EXERCISE INPUT Start Marker

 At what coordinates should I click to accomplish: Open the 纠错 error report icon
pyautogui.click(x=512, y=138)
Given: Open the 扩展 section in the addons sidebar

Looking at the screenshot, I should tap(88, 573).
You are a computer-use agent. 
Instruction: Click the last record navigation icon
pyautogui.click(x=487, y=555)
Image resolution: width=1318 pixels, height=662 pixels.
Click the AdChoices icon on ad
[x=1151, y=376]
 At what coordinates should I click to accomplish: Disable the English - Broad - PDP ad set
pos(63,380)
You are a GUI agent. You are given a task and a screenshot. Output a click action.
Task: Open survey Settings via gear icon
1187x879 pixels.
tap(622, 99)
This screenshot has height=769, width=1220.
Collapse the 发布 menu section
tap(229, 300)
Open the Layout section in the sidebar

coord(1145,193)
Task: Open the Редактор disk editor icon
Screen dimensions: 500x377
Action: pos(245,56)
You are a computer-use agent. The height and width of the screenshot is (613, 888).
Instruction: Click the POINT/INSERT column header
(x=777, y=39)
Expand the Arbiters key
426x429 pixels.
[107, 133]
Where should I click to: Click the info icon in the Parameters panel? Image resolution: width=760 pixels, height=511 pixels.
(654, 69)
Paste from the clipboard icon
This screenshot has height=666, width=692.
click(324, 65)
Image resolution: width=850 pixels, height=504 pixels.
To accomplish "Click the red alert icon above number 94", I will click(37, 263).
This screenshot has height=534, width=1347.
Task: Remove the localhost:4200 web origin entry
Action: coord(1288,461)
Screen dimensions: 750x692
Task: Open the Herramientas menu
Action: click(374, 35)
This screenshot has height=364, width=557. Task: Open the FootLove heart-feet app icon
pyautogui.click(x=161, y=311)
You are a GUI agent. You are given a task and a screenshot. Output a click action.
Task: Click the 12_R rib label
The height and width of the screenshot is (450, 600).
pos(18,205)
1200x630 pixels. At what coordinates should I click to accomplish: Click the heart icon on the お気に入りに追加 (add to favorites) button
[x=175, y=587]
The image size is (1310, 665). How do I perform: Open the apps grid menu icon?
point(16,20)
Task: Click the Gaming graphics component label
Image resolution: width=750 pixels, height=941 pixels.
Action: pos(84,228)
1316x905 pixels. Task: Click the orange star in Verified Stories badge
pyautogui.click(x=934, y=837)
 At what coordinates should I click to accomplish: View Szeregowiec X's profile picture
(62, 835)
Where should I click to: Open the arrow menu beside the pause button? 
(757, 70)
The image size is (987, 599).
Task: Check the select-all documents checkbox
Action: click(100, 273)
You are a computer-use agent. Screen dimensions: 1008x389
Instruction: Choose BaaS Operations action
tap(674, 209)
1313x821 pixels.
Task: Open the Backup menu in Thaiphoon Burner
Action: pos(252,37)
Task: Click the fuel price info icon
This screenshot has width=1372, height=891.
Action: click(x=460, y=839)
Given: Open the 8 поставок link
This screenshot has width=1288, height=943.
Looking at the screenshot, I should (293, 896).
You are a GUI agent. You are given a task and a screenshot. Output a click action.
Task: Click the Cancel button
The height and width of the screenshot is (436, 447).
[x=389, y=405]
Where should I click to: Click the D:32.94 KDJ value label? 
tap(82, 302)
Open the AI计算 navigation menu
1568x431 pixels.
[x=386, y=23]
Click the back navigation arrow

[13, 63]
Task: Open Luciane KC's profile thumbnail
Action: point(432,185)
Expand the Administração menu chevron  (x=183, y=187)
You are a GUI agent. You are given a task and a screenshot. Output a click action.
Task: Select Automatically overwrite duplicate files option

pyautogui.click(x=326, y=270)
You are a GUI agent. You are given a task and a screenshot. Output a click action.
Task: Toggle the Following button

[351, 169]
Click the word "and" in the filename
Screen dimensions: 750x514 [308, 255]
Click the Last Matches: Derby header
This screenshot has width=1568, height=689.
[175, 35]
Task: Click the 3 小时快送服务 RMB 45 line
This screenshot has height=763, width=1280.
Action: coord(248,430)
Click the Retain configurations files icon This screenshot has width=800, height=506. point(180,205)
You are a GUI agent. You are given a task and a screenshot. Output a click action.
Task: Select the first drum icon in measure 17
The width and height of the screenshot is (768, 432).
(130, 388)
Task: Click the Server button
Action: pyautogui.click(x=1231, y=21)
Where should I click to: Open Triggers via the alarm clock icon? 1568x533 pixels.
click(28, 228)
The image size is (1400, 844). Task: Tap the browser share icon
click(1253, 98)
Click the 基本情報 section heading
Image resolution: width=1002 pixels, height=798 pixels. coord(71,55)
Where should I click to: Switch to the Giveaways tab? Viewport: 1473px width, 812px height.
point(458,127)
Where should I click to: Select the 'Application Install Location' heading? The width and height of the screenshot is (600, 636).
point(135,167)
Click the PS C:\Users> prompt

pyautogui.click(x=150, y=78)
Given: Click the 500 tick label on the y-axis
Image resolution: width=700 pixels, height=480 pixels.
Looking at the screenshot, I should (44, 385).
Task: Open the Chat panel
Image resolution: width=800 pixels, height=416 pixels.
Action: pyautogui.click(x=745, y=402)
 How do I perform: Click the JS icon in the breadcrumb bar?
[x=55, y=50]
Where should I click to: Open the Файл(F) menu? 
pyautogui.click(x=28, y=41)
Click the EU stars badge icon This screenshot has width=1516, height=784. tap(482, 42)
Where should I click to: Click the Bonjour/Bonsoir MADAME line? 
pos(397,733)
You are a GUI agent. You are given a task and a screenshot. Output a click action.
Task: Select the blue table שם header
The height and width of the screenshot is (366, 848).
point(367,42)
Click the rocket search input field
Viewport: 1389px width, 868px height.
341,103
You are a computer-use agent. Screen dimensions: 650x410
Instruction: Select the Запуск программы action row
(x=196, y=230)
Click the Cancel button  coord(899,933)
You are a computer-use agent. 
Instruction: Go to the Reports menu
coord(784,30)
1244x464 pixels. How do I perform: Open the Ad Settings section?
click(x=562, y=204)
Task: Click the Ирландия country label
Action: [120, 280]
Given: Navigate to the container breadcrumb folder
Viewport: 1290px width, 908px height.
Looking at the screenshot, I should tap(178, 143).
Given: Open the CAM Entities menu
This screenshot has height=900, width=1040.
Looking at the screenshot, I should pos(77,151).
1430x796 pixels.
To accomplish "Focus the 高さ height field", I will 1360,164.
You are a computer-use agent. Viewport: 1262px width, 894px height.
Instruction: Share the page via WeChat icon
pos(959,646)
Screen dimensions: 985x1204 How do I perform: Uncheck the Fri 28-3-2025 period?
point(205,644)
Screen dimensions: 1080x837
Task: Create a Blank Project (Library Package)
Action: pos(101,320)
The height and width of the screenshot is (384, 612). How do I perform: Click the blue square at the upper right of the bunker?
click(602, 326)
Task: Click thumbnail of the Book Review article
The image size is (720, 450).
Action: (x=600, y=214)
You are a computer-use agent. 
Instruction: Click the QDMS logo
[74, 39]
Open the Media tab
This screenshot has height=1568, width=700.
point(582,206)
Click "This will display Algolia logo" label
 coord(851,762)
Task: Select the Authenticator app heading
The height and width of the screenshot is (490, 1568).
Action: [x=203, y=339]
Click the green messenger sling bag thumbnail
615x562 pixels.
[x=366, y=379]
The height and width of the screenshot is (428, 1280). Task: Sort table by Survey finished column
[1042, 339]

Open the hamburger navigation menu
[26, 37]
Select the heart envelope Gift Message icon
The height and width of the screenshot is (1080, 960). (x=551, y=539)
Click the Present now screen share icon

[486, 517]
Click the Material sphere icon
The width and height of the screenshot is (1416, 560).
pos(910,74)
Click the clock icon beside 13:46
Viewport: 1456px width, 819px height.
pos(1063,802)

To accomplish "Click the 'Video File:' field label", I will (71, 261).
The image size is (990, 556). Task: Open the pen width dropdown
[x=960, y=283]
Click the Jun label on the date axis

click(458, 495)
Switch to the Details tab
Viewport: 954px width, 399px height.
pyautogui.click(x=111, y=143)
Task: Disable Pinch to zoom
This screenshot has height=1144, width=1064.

EXERCISE INPUT End Marker

Using the listing above, show each line with the word "field" in it.

(RESULT):
Click the rocket search input field
To accomplish "Focus the 高さ height field", I will 1360,164.
To accomplish "Click the 'Video File:' field label", I will (71, 261).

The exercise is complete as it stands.